[Word and item position data]
• • • • • • •

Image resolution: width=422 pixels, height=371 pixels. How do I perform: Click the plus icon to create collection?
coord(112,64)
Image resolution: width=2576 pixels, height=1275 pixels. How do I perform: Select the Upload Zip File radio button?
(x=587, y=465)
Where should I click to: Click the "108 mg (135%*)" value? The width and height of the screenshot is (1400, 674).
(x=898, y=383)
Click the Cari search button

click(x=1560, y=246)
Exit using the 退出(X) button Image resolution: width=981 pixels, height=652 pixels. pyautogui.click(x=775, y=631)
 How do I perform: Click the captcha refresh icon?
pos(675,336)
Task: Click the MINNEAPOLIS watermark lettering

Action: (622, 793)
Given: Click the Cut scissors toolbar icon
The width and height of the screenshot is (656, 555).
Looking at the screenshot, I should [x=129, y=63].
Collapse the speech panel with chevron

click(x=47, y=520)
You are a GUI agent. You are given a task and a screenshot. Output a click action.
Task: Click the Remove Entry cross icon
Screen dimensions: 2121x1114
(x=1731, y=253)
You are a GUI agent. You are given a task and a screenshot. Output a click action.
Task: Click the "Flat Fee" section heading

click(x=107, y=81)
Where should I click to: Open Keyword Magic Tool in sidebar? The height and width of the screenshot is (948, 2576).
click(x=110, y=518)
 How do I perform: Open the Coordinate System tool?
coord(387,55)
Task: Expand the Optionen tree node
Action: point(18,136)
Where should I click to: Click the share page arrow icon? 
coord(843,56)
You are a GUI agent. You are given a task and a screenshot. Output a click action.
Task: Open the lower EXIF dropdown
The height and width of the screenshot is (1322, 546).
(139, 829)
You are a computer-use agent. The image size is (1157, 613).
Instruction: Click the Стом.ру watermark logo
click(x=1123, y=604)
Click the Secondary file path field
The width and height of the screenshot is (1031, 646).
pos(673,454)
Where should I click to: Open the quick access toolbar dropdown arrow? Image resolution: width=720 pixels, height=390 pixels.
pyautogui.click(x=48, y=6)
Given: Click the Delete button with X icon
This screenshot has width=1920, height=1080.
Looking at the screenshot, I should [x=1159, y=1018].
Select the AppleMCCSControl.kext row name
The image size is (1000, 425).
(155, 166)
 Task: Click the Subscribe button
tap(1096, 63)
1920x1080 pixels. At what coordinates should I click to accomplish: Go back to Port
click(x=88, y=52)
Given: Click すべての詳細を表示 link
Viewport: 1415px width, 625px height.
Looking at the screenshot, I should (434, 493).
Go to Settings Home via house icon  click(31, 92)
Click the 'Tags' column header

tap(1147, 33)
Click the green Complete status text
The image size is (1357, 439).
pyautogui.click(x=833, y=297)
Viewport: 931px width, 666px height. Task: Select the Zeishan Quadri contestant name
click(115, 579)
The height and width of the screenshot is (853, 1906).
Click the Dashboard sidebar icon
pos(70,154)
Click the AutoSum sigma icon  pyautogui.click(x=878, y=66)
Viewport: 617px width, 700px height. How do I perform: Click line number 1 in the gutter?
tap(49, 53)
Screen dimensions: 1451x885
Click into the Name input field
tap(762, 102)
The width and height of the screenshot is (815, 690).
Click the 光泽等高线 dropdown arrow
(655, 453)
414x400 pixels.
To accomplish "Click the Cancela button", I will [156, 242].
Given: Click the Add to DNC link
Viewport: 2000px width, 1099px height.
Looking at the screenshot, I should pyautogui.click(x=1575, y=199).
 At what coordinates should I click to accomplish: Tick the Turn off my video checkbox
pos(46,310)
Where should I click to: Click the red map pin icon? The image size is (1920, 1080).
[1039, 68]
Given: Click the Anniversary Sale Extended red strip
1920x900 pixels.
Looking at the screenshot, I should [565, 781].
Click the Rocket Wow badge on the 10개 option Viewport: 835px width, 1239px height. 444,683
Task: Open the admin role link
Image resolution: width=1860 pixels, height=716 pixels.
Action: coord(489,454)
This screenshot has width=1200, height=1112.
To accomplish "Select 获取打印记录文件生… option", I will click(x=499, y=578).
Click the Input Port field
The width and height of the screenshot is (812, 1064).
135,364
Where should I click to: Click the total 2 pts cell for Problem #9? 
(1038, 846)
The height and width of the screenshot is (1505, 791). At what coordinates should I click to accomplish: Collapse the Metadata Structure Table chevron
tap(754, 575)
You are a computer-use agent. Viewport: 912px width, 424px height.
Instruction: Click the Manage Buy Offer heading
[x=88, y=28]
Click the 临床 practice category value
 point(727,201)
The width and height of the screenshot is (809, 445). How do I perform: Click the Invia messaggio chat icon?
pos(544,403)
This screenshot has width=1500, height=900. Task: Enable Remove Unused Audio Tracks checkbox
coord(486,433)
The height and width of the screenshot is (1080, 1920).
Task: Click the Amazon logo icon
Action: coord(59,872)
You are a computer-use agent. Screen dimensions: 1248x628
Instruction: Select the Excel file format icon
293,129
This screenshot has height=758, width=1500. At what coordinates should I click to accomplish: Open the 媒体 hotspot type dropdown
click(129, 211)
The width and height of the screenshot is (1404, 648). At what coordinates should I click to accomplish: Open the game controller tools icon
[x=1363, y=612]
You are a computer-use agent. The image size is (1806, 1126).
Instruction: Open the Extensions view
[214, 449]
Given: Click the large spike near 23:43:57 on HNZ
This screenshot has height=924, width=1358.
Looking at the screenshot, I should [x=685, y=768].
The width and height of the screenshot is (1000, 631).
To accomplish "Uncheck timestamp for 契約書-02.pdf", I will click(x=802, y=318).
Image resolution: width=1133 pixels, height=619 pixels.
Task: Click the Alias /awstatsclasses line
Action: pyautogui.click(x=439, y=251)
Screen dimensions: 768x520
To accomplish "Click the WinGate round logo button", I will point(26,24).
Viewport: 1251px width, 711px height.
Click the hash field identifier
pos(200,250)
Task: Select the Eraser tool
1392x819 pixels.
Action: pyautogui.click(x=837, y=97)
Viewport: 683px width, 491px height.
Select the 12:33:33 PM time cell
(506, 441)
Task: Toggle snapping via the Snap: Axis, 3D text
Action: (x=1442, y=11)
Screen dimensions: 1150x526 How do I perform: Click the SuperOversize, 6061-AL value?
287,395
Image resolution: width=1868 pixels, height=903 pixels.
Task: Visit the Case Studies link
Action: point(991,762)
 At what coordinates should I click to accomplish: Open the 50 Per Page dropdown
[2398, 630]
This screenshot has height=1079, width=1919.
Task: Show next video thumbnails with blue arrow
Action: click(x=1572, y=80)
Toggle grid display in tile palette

• • • • • • •

Aim →
Copy out every line of the listing above without changing a single character.

Response to the exercise →
Image resolution: width=422 pixels, height=371 pixels. How do I perform: Click the plus icon to create collection?
coord(112,64)
Image resolution: width=2576 pixels, height=1275 pixels. How do I perform: Select the Upload Zip File radio button?
(x=587, y=465)
Where should I click to: Click the "108 mg (135%*)" value? The width and height of the screenshot is (1400, 674).
(x=898, y=383)
Click the Cari search button

click(x=1560, y=246)
Exit using the 退出(X) button Image resolution: width=981 pixels, height=652 pixels. pyautogui.click(x=775, y=631)
 How do I perform: Click the captcha refresh icon?
pos(675,336)
Task: Click the MINNEAPOLIS watermark lettering

Action: (622, 793)
Given: Click the Cut scissors toolbar icon
The width and height of the screenshot is (656, 555).
Looking at the screenshot, I should [x=129, y=63].
Collapse the speech panel with chevron

click(x=47, y=520)
You are a GUI agent. You are given a task and a screenshot. Output a click action.
Task: Click the Remove Entry cross icon
Screen dimensions: 2121x1114
(x=1731, y=253)
You are a GUI agent. You are given a task and a screenshot. Output a click action.
Task: Click the "Flat Fee" section heading

click(x=107, y=81)
Where should I click to: Open Keyword Magic Tool in sidebar? The height and width of the screenshot is (948, 2576).
click(x=110, y=518)
 How do I perform: Open the Coordinate System tool?
coord(387,55)
Task: Expand the Optionen tree node
Action: point(18,136)
Where should I click to: Click the share page arrow icon? 
coord(843,56)
You are a GUI agent. You are given a task and a screenshot. Output a click action.
Task: Open the lower EXIF dropdown
The height and width of the screenshot is (1322, 546).
(139, 829)
You are a computer-use agent. The image size is (1157, 613).
Instruction: Click the Стом.ру watermark logo
click(x=1123, y=604)
Click the Secondary file path field
The width and height of the screenshot is (1031, 646).
pos(673,454)
Where should I click to: Open the quick access toolbar dropdown arrow? Image resolution: width=720 pixels, height=390 pixels.
pyautogui.click(x=48, y=6)
Given: Click the Delete button with X icon
This screenshot has width=1920, height=1080.
Looking at the screenshot, I should [x=1159, y=1018].
Select the AppleMCCSControl.kext row name
The image size is (1000, 425).
(155, 166)
 Task: Click the Subscribe button
tap(1096, 63)
1920x1080 pixels. At what coordinates should I click to accomplish: Go back to Port
click(x=88, y=52)
Given: Click すべての詳細を表示 link
Viewport: 1415px width, 625px height.
Looking at the screenshot, I should (434, 493).
Go to Settings Home via house icon  click(31, 92)
Click the 'Tags' column header

tap(1147, 33)
Click the green Complete status text
The image size is (1357, 439).
pyautogui.click(x=833, y=297)
Viewport: 931px width, 666px height. Task: Select the Zeishan Quadri contestant name
click(115, 579)
The height and width of the screenshot is (853, 1906).
Click the Dashboard sidebar icon
pos(70,154)
Click the AutoSum sigma icon  pyautogui.click(x=878, y=66)
Viewport: 617px width, 700px height. How do I perform: Click line number 1 in the gutter?
tap(49, 53)
Screen dimensions: 1451x885
Click into the Name input field
tap(762, 102)
The width and height of the screenshot is (815, 690).
Click the 光泽等高线 dropdown arrow
(655, 453)
414x400 pixels.
To accomplish "Click the Cancela button", I will [156, 242].
Given: Click the Add to DNC link
Viewport: 2000px width, 1099px height.
Looking at the screenshot, I should pyautogui.click(x=1575, y=199).
 At what coordinates should I click to accomplish: Tick the Turn off my video checkbox
pos(46,310)
Where should I click to: Click the red map pin icon? The image size is (1920, 1080).
[1039, 68]
Given: Click the Anniversary Sale Extended red strip
1920x900 pixels.
Looking at the screenshot, I should [565, 781].
Click the Rocket Wow badge on the 10개 option Viewport: 835px width, 1239px height. 444,683
Task: Open the admin role link
Image resolution: width=1860 pixels, height=716 pixels.
Action: coord(489,454)
This screenshot has width=1200, height=1112.
To accomplish "Select 获取打印记录文件生… option", I will click(x=499, y=578).
Click the Input Port field
The width and height of the screenshot is (812, 1064).
135,364
Where should I click to: Click the total 2 pts cell for Problem #9? 
(1038, 846)
The height and width of the screenshot is (1505, 791). At what coordinates should I click to accomplish: Collapse the Metadata Structure Table chevron
tap(754, 575)
You are a computer-use agent. Viewport: 912px width, 424px height.
Instruction: Click the Manage Buy Offer heading
[x=88, y=28]
Click the 临床 practice category value
 point(727,201)
The width and height of the screenshot is (809, 445). How do I perform: Click the Invia messaggio chat icon?
pos(544,403)
This screenshot has width=1500, height=900. Task: Enable Remove Unused Audio Tracks checkbox
coord(486,433)
The height and width of the screenshot is (1080, 1920).
Task: Click the Amazon logo icon
Action: coord(59,872)
You are a computer-use agent. Screen dimensions: 1248x628
Instruction: Select the Excel file format icon
293,129
This screenshot has height=758, width=1500. At what coordinates should I click to accomplish: Open the 媒体 hotspot type dropdown
click(129, 211)
The width and height of the screenshot is (1404, 648). At what coordinates should I click to accomplish: Open the game controller tools icon
[x=1363, y=612]
You are a computer-use agent. The image size is (1806, 1126).
Instruction: Open the Extensions view
[214, 449]
Given: Click the large spike near 23:43:57 on HNZ
This screenshot has height=924, width=1358.
Looking at the screenshot, I should [x=685, y=768].
The width and height of the screenshot is (1000, 631).
To accomplish "Uncheck timestamp for 契約書-02.pdf", I will click(x=802, y=318).
Image resolution: width=1133 pixels, height=619 pixels.
Task: Click the Alias /awstatsclasses line
Action: pyautogui.click(x=439, y=251)
Screen dimensions: 768x520
To accomplish "Click the WinGate round logo button", I will point(26,24).
Viewport: 1251px width, 711px height.
Click the hash field identifier
pos(200,250)
Task: Select the Eraser tool
1392x819 pixels.
Action: pyautogui.click(x=837, y=97)
Viewport: 683px width, 491px height.
Select the 12:33:33 PM time cell
(506, 441)
Task: Toggle snapping via the Snap: Axis, 3D text
Action: (x=1442, y=11)
Screen dimensions: 1150x526 How do I perform: Click the SuperOversize, 6061-AL value?
287,395
Image resolution: width=1868 pixels, height=903 pixels.
Task: Visit the Case Studies link
Action: point(991,762)
 At what coordinates should I click to accomplish: Open the 50 Per Page dropdown
[2398, 630]
This screenshot has height=1079, width=1919.
Task: Show next video thumbnails with blue arrow
Action: click(x=1572, y=80)
Toggle grid display in tile palette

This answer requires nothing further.